Is 30 pf per foot considered low?
If you just want the simple answer, just scroll down to the bottom. If you want he explanation, keep reading.
The potential problem with cable capacitance is that shunts away part of the signal from the circuit you're trying to send it to. This normally would not be a serious problem if the effect were frequency independent. But as shown below, it IS frequency dependent, affecting high frequencies more than low which leads to distortion of the signal. Here's how it works:
The effect depends on the length of the cable you're using. The capacitance will represent an impedance in parallel with the input impedance of the circuit the cable is feeding. The impedance of a capacitor is given by:
Z = 1/[2*pi*C*f]
Where pi = 3.14159, etc., C is the capacitance (in Farads, not pico Farads) and f is the frequency of the signal being transmitted. In your case the capacitance will be 30pF times the length of the cable. To give you a concrete example, I'll consider a 10 foot cable carrying a 10 K Hertz signal into a circuit with 10 K ohms input impedance.

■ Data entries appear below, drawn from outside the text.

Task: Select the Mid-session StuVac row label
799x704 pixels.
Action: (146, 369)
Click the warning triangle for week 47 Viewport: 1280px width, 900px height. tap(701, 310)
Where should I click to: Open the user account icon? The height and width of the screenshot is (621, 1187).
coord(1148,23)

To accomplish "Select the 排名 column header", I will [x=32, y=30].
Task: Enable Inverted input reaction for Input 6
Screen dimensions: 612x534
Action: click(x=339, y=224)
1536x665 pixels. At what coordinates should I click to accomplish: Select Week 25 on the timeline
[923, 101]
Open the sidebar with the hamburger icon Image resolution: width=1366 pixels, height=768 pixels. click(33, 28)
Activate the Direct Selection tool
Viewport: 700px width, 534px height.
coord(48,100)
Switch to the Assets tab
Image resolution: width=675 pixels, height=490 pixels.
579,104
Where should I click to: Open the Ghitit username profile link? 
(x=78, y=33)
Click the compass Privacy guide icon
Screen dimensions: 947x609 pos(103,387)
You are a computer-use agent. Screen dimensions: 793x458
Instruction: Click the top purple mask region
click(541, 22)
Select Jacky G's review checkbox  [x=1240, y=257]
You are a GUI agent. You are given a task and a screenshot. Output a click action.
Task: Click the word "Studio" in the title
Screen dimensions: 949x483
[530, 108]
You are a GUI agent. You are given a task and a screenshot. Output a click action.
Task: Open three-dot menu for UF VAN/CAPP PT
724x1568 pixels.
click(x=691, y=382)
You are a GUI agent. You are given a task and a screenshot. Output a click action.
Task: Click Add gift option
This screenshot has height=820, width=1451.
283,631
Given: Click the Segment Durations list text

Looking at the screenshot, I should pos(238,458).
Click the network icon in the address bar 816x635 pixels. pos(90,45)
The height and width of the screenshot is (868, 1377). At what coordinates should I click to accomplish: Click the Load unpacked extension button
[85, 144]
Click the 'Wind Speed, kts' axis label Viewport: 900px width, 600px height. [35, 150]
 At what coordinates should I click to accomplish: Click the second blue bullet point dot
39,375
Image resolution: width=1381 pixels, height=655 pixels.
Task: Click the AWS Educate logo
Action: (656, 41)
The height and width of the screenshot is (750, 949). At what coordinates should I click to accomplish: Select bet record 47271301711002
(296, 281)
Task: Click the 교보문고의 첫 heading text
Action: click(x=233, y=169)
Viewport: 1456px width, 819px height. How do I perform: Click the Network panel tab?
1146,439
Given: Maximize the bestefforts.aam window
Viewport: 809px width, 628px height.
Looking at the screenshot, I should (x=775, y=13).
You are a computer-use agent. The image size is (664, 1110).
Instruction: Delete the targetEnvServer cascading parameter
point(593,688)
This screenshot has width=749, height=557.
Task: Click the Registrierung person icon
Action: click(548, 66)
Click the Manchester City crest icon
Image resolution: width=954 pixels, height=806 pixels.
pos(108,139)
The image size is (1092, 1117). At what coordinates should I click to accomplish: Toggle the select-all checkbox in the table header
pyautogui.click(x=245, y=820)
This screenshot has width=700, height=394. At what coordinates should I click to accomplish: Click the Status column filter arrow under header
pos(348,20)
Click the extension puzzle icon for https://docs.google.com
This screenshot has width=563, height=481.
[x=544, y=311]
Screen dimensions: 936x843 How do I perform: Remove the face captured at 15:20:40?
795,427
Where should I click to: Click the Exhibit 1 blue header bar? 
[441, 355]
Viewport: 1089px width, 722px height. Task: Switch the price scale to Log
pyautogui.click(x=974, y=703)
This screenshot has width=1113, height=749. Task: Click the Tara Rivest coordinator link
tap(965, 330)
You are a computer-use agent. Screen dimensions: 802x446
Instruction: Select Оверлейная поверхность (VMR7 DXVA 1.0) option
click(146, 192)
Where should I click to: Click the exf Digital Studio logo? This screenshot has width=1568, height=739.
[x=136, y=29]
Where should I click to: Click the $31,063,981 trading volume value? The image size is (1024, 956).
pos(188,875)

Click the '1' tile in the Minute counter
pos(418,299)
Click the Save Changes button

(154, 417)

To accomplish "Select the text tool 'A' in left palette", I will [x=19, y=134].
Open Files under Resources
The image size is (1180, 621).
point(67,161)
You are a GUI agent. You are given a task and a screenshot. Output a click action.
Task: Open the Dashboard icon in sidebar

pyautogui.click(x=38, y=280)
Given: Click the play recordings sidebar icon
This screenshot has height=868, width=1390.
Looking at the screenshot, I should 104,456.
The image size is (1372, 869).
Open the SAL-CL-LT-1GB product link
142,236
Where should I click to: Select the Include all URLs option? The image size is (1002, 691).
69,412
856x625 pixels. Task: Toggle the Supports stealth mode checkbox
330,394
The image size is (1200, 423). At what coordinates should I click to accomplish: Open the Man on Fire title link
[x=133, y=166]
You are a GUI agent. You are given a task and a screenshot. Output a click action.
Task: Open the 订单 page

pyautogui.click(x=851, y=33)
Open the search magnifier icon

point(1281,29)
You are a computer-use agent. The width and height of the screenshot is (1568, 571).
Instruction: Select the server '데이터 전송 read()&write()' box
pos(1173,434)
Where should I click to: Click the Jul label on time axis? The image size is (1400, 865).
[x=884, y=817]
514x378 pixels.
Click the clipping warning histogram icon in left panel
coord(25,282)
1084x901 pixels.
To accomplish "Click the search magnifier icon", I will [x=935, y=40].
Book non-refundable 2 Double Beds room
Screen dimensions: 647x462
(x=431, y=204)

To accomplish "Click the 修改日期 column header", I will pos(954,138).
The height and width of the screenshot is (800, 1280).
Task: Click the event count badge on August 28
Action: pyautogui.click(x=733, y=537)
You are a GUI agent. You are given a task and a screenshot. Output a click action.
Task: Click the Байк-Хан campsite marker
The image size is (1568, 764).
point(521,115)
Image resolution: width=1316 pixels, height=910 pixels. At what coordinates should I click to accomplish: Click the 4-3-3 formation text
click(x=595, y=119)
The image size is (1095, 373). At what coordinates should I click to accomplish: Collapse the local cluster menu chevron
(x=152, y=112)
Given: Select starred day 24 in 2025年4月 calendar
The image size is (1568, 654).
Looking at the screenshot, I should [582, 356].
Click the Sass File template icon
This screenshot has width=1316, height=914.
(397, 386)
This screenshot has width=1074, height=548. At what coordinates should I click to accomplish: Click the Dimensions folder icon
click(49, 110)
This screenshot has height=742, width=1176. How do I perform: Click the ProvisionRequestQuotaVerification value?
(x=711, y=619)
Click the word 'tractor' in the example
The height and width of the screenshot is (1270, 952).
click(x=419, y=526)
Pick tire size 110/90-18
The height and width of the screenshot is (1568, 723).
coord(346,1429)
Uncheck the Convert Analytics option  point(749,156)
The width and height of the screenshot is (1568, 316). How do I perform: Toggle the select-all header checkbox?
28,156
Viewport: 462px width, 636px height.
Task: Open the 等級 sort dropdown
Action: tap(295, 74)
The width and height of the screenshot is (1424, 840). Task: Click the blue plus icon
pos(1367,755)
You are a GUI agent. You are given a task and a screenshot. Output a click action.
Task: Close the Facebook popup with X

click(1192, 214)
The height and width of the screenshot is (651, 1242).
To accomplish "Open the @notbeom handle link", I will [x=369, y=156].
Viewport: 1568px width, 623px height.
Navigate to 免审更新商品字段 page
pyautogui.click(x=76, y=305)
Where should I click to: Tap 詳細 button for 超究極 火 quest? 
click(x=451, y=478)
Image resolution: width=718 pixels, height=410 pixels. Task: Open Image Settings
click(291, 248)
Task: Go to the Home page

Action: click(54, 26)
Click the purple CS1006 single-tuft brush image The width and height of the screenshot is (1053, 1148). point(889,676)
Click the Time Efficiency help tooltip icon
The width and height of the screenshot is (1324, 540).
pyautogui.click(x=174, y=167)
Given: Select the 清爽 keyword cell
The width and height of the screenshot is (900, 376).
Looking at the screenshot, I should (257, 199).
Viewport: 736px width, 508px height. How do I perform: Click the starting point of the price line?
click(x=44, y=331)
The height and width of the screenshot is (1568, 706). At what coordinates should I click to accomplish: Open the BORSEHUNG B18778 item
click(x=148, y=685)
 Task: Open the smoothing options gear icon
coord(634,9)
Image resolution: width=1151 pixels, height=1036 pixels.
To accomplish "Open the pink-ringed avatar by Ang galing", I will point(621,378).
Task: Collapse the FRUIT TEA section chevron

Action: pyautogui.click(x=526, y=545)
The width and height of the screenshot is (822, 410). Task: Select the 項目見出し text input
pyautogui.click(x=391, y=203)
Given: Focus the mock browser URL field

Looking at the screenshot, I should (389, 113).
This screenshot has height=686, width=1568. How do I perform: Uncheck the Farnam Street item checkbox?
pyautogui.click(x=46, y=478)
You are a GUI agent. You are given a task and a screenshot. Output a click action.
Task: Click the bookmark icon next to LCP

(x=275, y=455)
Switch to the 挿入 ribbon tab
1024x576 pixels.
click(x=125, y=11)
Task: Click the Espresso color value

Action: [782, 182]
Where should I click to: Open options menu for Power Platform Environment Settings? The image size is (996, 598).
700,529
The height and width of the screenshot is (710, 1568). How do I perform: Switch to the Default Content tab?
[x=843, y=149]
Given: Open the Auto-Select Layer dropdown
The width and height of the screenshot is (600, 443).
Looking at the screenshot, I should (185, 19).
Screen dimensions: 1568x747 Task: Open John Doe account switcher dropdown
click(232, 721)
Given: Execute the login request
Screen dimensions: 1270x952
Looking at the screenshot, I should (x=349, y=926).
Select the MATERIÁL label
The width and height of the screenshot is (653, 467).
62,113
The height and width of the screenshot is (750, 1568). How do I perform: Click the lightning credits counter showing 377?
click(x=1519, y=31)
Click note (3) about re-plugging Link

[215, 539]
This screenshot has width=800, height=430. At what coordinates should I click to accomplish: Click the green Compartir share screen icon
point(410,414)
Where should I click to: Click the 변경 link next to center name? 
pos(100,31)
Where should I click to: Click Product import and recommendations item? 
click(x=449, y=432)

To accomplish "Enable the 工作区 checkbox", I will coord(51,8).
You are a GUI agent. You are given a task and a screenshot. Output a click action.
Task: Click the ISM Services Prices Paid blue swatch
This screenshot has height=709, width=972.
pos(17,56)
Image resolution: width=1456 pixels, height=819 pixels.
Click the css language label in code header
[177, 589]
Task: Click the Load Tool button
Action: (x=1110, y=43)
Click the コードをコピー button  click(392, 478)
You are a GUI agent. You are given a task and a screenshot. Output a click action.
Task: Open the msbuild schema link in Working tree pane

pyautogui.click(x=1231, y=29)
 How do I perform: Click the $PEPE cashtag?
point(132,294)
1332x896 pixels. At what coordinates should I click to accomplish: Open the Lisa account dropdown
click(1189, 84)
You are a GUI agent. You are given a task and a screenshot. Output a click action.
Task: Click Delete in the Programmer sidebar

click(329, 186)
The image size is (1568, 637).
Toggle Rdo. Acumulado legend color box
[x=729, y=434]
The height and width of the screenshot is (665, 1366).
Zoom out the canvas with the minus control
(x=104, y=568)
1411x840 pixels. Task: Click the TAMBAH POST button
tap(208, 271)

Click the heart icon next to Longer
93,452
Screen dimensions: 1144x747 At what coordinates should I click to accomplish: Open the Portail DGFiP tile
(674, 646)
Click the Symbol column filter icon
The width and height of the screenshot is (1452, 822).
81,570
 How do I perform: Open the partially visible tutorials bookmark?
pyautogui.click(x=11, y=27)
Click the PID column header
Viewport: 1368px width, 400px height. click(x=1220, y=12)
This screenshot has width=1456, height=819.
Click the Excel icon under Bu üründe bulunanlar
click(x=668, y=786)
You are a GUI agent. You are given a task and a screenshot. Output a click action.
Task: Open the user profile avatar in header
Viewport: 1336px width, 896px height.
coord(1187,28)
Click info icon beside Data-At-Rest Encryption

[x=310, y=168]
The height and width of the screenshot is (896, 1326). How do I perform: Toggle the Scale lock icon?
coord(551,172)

Then in the above equation, f = 10000, and C = 300 pF, which is 300*10
-12 Farad. This gives a capacitive impedance of 159 K ohms. The parallel combination of this capacitance with the 10 K ohm input impedance reduces the total impedance to 9.4 K ohms; a 6% change, or less than 0.3 dB, which is a difference well below the ability of the ear to detect.
The change of impedance for a 100 Hertz signal would be, by a similar calculation, less than 0.1%; even less detectable.
So unless you have an unusual situation, such as a 100 foot or more cable, you surely are OK with 30pF per foot.